Elderly patients receiving high-dose corticosteroid therapy should be monitored for corticosteroid-induced diabetes and other corticosteroid complications, including upper GI bleeding, fluid retention, hypertension, and psychiatric disturbances (most commonly hypomania).

Because of the risks of prolonged corticosteroid therapy in the elderly, an immunosuppressant is usually given concomitantly for its corticosteroid-sparing effect--eg, azathioprine 50 to 150 mg/day po, methotrexate 25 to 35 mg/week po or IM, or cyclophosphamide 2 to 3 mg/kg/day po initially, followed by a maintenance dose of 100 mg/day po. Because immunosuppressants require 6 to 8 weeks to become effective, the corticosteroid dosage cannot be reduced immediately. Adverse effects of immunosuppressants include bone marrow suppression and hepatotoxicity.

Patients occasionally respond to a combination of tetracycline and nicotinamide, drugs that have a better long-term safety profile than systemic corticosteroids or immunosuppressants.

After several months of systemic treatment, about 50% of patients with bullous pemphigoid have complete remission and then require no medication.

Pemphigus Vulgaris

A rare, potentially life-threatening condition characterized by intraepidermal bullae on the skin or mucous membranes.

Although the incidence is highest among middle-aged persons, many people with pemphigus vulgaris are elderly.

Histologically, the bullae are intraepidermal; immunofluorescent staining reveals intercellular deposits of complement and immunoglobulin directed against the glycoprotein that forms the intercellular cement.

Symptoms and Signs

Pemphigus vulgaris is characterized by flaccid bullae that rupture easily and leave superficial erosions on the trunk, limbs, and mucous membranes. The surrounding skin looks normal. Many patients present with mouth pain; oral lesions may dominate the clinical picture, especially early in the disease process. Blistering can progress from localized to generalized, and patients are at high risk of secondary infection and sepsis.
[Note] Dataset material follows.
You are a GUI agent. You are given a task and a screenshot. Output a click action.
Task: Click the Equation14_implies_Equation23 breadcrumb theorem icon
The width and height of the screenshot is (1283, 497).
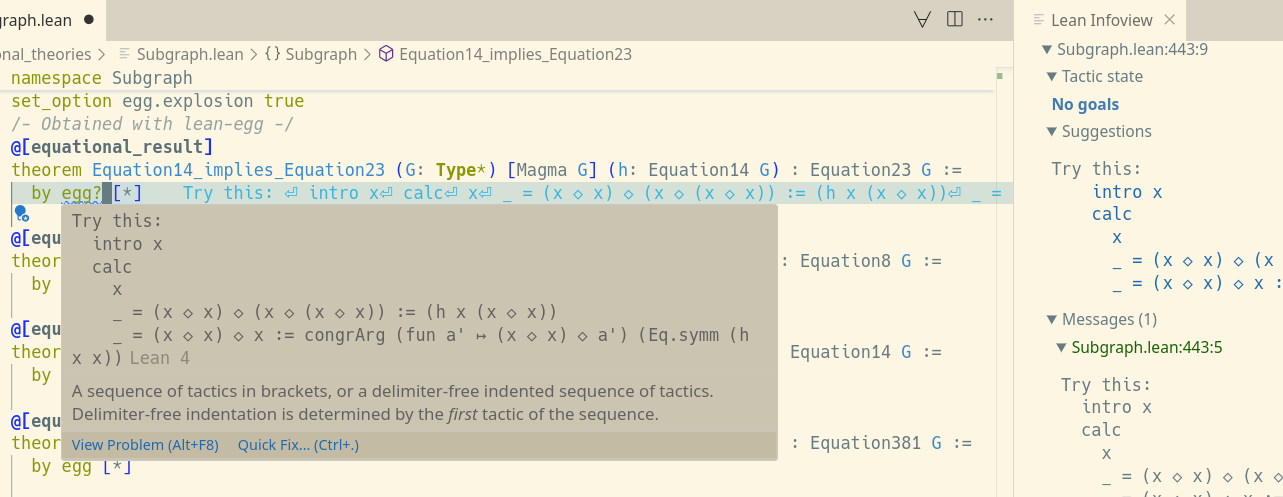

Often, applying a lateral force to the skin causes the overlying epidermis to shear off (Nikolsky's sign).

Diagnosis

Diagnosis is suggested clinically. Confirmation requires a Tzanck smear, which involves scraping the base of a vesicle and using a vital stain such as Wright's or Giemsa to highlight nuclei of epidermal cells. In pemphigus, the acantholytic cells typical of pemphigus are unattached and basal cell-like, with large centrally placed nuclei and condensed cytoplasm. Differential diagnosis includes bullous pemphigoid, benign mucous membrane pemphigoid, toxic epidermal necrolysis, drug-induced eruptions, and erythema multiforme.

Prognosis and Treatment

Before the advent of corticosteroids, the disease was always fatal, with a mean survival of about 1 year. The mortality rate is now about 25%, with death usually resulting from complications of therapy. Long-term follow-up and prolonged treatment are required.

Widespread pemphigus may require hospitalization until the epidermal barrier is restored. Usually, prednisone 60 to 100 mg/day po is needed to control the disease. Other details of treatment, including alternative treatments, are as for bullous pemphigoid, including the need for close monitoring of high-dose corticosteroid therapy in elderly patients.

Remission may last many months or indefinitely, but some patients require lifelong treatment.